**Directions**
From the first line to the last, copy the listing below word for word.

**Data shown**
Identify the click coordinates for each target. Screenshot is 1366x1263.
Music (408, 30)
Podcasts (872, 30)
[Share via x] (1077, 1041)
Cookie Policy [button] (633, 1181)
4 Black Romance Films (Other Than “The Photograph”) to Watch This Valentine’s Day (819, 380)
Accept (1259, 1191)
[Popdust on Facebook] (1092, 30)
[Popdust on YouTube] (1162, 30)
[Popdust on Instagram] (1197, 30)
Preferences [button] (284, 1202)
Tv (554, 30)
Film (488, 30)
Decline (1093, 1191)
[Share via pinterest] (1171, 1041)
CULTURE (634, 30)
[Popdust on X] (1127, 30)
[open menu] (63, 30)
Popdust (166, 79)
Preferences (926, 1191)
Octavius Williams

**Expected output**
Identify the click coordinates for each target. Screenshot is 1366x1263.
Music (408, 30)
Podcasts (872, 30)
[Share via x] (1077, 1041)
Cookie Policy [button] (633, 1181)
4 Black Romance Films (Other Than “The Photograph”) to Watch This Valentine’s Day (819, 380)
Accept (1259, 1191)
[Popdust on Facebook] (1092, 30)
[Popdust on YouTube] (1162, 30)
[Popdust on Instagram] (1197, 30)
Preferences [button] (284, 1202)
Tv (554, 30)
Film (488, 30)
Decline (1093, 1191)
[Share via pinterest] (1171, 1041)
CULTURE (634, 30)
[Popdust on X] (1127, 30)
[open menu] (63, 30)
Popdust (166, 79)
Preferences (926, 1191)
Octavius Williams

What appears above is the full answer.